It is not just the drought that leads to higher electricity prices, and the price would have been higher if we had not acted abroad, says NVE.
Dry summer and dry autumn have resulted in empty water reservoirs and higher electricity prices in Norway. Manufacturers are also struggling with power generation in the rest of Europe. But it is not just the drought that affects the price of electricity.
In a blog in the newspaper, former CEO and electrician Janos Lübeck writes that membership of ACER (read: ACER facts) and the new flowmeters are connected and there is a great danger that energy producers will now gamble with Norwegian energy sources and more energy selling abroad.
Read the blog here: The insanity around the new flow meters
– ACER has nothing to do with tariffs and AMS (new energy meter, read more here). At AMS we can use new technology to get a more efficient energy system and consumers have more control over their own consumption and can influence their own electricity bills. Energy trade with our neighboring countries ensures delivery reliability and prevents very high prices in the trays at low water times. The Energy Act was fundamental in securing energy at reasonable costs and overexploitation of nature, says communications manager Kjetil Hillestad in the Norwegian Directorate Water Management and Energy (NVE). NVE is of the opinion that the prices in Norway would be higher if we did not sell electricity to Europe.
Drought and rising electricity prices
"The past week has had a lot of fun, the weather is dry and the magazines are not being supplemented, says analyst manager Tor Reier Lilleholt in Wattsight for Nettavisen.
In early August, he assumed that the price of electricity could rise by 50 percent to about 70 øre per kilowattime (read your own case here).
Also read: you have to pay a historically high electricity price – 60 percent more expensive now than in January
"We are already 60 øre / Kwh", he says.
"The biggest part of the price increase is due to the conditions in Europe and very little due to the drought in Norway," says Kjetil Hillestad, communications manager at NVE for Nettavisen.
The high demand for coal and gas in Europe and Asia is increasing the price of these raw materials.
– Fuel prices for coal and gas are historically high. Some of the highest since just before the financial bubble exploded, "said Lilleholt.
As a result, Norwegian producers of clean electricity are better paid for electricity on the European market. At the same time they try to limit production with less export to save water, says Lilleholt.
The Kyoto agreement makes the electricity more expensive
NVE and Lilleholt in Wattsight say that an important factor in rising electricity prices now and in the coming years is that Co2 prices – that is the price of climate quotas that must be bought to produce electricity from coal and gas – increase.
Reading: The price of heaven – new power cables will stop abroad
The NVE power market analysis of 2017 (link is external) assumed that the Co2 price would increase from 5-6 euro / ton in 2017 to 15 euro / ton in 2030. Today the Co2 quota costs € 20 / tonne and nothing means that the price will fall.
"It is a desirable policy to raise the price, which is part of the European climate policy – it will be less profitable to produce fossil fuels compared to renewable energy." The political change was difficult to predict when NVE conducted the analysis in 2017 the power market, says Hillestad.
"It makes a big difference that the forward prices for Nordic feedings are considerably higher today than a year ago," said NVE.
That is why Norway has to sell to Europe
"But why can not Norway keep the water in the magazines and not sell electricity to Europe?
– We then had much higher electricity prices in the winter. You have to see the whole system as a whole, says Hillestad.

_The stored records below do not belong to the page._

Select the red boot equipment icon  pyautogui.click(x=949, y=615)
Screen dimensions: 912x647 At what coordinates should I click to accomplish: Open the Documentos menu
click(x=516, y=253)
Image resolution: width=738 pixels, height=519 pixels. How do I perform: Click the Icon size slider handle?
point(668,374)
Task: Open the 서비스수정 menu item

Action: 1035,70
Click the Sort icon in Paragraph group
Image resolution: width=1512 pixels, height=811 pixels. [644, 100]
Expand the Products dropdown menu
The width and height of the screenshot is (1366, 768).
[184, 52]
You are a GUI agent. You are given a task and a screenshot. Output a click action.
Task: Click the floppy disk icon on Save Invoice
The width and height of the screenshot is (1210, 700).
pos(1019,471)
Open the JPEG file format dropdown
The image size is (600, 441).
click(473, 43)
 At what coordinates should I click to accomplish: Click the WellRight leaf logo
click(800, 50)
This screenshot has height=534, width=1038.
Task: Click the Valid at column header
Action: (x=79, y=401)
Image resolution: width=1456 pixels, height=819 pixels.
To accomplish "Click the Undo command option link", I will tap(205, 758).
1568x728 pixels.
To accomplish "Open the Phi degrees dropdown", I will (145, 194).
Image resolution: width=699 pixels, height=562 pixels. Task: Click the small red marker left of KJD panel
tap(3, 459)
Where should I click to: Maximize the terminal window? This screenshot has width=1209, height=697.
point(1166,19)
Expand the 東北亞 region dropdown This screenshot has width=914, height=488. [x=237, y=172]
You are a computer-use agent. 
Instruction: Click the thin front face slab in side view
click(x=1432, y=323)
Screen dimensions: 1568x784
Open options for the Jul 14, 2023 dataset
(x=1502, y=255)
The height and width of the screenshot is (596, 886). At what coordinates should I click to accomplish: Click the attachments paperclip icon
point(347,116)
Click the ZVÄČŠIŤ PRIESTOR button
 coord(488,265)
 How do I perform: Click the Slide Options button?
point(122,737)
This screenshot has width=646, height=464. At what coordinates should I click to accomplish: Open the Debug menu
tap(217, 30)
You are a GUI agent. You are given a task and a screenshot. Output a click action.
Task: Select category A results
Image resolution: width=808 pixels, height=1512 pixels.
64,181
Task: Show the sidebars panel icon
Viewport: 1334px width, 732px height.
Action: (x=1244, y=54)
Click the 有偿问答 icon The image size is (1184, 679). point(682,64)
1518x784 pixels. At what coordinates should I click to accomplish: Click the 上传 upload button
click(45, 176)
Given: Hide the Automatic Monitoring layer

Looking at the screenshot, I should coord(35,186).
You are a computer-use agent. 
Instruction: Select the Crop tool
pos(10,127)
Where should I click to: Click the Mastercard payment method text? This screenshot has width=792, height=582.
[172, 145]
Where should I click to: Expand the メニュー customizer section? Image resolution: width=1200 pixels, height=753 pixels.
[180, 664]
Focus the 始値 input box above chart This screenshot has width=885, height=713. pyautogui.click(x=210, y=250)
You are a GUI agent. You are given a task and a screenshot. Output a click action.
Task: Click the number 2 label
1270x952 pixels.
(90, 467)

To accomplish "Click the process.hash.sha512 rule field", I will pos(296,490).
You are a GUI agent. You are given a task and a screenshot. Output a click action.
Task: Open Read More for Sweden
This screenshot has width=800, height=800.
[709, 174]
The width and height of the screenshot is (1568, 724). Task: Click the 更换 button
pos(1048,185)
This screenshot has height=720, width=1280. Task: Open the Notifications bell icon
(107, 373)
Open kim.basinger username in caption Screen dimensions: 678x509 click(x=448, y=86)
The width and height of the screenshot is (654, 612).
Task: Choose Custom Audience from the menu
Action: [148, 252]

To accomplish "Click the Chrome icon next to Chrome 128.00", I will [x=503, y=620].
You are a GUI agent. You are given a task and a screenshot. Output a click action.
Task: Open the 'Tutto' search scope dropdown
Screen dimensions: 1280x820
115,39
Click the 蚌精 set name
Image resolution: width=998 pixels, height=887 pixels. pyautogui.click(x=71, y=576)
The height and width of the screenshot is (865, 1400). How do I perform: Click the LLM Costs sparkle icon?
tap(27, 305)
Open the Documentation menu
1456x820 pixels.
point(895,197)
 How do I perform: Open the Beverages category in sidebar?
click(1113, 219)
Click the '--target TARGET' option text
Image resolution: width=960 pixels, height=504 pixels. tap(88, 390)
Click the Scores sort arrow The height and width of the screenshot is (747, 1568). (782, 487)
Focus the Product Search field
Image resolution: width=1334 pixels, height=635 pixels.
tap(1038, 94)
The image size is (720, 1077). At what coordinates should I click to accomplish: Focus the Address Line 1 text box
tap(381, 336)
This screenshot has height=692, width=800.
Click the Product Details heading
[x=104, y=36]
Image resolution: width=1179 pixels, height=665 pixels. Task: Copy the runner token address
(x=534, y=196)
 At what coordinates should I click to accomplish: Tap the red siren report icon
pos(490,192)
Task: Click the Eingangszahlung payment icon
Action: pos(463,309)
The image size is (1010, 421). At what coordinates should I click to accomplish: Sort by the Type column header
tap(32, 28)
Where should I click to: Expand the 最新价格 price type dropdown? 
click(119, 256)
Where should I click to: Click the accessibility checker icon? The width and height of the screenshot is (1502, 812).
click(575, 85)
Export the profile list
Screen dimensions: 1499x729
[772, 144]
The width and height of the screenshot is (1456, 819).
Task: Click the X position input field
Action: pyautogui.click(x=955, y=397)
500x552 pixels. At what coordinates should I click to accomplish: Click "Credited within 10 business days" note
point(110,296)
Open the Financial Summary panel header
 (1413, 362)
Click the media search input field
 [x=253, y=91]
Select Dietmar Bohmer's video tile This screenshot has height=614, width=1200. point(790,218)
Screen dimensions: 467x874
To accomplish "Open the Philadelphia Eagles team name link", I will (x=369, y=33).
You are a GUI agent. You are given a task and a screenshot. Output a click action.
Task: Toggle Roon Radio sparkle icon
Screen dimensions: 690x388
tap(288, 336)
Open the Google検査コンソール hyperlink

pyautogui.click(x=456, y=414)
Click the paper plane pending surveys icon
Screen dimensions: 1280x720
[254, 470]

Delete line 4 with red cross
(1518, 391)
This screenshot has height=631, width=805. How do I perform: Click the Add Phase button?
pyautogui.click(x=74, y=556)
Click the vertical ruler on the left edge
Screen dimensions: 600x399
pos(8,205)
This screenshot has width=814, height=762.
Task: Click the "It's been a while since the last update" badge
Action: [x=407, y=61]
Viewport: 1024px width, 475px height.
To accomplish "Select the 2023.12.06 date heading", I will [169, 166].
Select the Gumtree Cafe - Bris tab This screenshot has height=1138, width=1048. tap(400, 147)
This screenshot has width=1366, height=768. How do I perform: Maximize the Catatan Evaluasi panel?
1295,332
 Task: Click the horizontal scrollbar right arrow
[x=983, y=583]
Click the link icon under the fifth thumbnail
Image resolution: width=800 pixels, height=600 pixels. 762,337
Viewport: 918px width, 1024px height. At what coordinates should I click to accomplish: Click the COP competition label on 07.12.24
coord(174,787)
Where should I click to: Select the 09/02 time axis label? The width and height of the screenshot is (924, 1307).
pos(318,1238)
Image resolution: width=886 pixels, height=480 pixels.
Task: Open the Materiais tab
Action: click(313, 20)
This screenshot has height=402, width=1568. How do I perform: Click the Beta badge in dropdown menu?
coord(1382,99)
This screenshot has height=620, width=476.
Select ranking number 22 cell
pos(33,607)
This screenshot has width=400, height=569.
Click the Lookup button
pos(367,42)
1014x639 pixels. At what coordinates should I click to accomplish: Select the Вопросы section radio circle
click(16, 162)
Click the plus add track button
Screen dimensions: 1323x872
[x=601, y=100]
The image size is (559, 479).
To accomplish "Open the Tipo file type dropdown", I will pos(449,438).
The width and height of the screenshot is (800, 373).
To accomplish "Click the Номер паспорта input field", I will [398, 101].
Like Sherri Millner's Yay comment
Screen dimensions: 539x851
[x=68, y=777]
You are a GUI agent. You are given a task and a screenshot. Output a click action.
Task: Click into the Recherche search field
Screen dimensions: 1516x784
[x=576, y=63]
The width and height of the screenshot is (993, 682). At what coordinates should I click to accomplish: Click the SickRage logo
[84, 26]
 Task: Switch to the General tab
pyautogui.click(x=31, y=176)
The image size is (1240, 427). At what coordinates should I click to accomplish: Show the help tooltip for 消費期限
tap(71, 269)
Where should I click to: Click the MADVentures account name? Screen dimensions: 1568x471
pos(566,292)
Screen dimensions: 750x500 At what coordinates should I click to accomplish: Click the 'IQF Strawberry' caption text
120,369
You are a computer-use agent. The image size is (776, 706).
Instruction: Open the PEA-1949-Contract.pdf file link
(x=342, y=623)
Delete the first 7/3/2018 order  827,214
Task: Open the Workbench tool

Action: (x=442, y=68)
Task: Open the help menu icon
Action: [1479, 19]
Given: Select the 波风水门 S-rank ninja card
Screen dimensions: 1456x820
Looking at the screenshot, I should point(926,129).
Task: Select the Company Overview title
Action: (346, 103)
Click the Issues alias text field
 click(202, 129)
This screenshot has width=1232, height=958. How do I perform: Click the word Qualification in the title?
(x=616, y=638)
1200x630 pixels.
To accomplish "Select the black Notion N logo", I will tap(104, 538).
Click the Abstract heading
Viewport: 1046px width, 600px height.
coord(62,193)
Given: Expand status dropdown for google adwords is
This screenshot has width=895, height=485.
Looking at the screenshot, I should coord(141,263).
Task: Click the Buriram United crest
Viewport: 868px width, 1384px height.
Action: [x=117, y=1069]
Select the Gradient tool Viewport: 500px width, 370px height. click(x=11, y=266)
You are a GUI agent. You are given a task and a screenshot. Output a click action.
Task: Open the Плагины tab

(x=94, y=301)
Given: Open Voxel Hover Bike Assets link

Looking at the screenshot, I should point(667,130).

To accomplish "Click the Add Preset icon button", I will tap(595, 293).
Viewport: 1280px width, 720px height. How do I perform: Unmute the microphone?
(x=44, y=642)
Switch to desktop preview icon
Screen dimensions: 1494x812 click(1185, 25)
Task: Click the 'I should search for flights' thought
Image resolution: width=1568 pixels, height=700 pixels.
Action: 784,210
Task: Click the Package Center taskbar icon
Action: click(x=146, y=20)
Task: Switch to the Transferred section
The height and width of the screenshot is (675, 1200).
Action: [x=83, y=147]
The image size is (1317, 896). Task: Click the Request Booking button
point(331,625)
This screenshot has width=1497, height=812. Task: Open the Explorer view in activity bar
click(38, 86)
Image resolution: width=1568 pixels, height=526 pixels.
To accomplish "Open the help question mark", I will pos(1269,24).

NVE carried out analyzes showing that the electricity price could even have been 2-3 times higher in the winter, even with normal rainfall if Norway was not connected to the European electricity market (link is external).
Norway produces 139 TWh per normal year and has been operating abroad since the 1960s.
If Norway were to be self-sufficient with electricity at all times, then we would also have had to build up the power generation considerably. It had a strong rise in electricity prices.
Hillestad also points out that Norway must have filled up the water reservoirs all winter. Thus, the magazines could not be used to the same extent as flood protection in the spring.
– Good economy
"This is a Norwegian export that many benefit from." The energy companies are often municipal companies and the profits are paid to the public sector, so we get a lot of money for the sale of electricity, says Lilleholt in Wattsight and adds:
"We clap our hands when we sell oil and gas, but as soon as we sell electricity as a clean product, people react.
Similarly, you can get more new news and new opinions here!